_ABOUT THIS EXERCISE_
Look for "computer" in every line of the listing. Copy the lines that have it.

_RECORDS_
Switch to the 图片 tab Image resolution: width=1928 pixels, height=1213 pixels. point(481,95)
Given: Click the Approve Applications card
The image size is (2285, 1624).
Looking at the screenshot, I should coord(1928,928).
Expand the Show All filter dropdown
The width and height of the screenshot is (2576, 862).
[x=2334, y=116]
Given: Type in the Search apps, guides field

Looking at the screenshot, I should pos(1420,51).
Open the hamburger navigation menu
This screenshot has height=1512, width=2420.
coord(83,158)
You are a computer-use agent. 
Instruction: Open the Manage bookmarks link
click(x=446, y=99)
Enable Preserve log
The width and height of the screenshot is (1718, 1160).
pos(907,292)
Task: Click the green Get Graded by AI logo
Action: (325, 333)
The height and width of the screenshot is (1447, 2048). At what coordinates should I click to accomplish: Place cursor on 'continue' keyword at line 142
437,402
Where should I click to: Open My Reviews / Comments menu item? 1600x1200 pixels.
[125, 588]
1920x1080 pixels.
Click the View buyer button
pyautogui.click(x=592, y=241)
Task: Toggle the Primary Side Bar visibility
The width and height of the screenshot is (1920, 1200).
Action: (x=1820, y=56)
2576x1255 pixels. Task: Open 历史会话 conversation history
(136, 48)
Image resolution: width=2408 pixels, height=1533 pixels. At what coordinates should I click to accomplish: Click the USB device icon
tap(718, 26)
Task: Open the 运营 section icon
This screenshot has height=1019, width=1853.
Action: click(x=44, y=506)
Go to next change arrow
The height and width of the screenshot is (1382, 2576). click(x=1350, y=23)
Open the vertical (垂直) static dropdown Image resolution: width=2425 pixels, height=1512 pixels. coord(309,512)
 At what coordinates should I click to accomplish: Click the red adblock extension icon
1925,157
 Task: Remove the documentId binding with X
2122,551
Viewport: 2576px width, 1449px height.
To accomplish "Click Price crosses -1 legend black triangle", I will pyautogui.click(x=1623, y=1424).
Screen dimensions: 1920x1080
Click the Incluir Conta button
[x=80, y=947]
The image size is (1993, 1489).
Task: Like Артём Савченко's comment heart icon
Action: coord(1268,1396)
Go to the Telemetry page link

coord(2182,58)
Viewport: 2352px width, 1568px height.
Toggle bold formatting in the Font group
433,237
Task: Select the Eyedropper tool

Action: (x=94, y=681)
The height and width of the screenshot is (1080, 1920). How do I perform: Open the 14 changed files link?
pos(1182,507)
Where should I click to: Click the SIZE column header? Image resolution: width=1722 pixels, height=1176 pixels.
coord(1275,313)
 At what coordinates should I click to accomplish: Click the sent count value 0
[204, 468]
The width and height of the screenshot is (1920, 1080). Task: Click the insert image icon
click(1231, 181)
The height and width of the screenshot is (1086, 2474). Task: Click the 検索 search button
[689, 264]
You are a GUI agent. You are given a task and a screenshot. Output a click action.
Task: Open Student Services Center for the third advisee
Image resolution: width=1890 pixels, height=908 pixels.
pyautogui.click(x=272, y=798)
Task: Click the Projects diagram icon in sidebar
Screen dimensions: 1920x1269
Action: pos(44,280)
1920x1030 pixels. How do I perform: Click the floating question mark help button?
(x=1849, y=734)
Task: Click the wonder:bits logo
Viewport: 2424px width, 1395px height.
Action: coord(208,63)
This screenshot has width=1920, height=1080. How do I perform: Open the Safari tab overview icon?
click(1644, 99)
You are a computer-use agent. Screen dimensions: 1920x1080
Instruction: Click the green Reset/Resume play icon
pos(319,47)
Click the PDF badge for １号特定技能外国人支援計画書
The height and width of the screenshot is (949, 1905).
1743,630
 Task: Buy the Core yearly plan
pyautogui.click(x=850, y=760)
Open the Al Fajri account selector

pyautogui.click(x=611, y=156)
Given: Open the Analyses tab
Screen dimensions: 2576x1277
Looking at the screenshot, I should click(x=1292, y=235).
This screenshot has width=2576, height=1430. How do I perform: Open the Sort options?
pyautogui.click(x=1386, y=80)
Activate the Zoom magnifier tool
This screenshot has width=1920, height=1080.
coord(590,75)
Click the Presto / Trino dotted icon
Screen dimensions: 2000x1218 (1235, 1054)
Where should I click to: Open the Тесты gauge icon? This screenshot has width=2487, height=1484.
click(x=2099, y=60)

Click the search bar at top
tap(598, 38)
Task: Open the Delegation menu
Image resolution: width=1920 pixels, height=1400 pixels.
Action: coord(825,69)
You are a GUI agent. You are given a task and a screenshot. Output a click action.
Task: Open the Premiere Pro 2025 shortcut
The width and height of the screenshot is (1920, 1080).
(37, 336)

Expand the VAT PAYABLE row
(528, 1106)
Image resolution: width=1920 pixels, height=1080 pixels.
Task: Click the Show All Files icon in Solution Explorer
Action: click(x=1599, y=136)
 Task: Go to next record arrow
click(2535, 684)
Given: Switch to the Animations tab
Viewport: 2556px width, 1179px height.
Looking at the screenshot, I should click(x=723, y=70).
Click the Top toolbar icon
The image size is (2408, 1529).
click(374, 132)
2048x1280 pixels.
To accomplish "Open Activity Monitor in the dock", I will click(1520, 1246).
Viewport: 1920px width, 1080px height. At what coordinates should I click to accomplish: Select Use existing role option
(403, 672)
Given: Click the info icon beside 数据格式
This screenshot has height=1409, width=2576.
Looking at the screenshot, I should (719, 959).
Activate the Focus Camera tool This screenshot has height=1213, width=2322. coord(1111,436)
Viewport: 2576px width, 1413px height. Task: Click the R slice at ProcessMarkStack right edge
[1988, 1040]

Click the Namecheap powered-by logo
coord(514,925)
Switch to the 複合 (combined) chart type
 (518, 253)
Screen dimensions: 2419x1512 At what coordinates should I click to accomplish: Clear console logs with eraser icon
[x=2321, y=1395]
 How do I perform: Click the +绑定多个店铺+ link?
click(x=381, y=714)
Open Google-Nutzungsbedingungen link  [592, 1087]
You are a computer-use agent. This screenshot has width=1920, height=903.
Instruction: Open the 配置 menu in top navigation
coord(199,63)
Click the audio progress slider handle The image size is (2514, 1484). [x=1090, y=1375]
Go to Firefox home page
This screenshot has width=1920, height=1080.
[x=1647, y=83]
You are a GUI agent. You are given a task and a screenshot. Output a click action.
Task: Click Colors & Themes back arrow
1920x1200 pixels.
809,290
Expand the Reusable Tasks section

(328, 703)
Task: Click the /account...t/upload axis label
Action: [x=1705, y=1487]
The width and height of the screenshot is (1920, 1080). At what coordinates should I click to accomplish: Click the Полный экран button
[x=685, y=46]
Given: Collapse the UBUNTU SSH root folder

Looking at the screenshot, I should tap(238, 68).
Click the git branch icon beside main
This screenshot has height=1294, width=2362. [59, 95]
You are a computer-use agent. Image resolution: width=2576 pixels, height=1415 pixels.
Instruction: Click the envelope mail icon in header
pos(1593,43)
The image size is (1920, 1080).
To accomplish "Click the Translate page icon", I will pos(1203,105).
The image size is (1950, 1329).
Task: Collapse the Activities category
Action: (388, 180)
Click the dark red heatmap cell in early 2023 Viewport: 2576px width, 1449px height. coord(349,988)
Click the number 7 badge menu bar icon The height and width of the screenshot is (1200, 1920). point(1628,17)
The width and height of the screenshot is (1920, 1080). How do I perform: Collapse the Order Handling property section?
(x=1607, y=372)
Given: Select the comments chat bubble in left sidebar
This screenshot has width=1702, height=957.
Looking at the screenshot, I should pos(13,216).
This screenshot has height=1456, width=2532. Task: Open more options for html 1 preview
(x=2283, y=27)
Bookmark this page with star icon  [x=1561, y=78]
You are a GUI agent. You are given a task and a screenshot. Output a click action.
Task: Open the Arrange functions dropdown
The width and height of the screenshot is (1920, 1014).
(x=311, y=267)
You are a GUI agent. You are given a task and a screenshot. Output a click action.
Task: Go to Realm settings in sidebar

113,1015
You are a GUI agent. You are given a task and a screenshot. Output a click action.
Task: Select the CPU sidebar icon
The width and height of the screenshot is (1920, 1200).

_SOLUTION TO THIS PROBLEM_
You are a computer-use agent. 
You are a computer-use agent. Screen dimensions: 1920x1080
You are a computer-use agent. This screenshot has width=1920, height=903.
You are a computer-use agent. Image resolution: width=2576 pixels, height=1415 pixels.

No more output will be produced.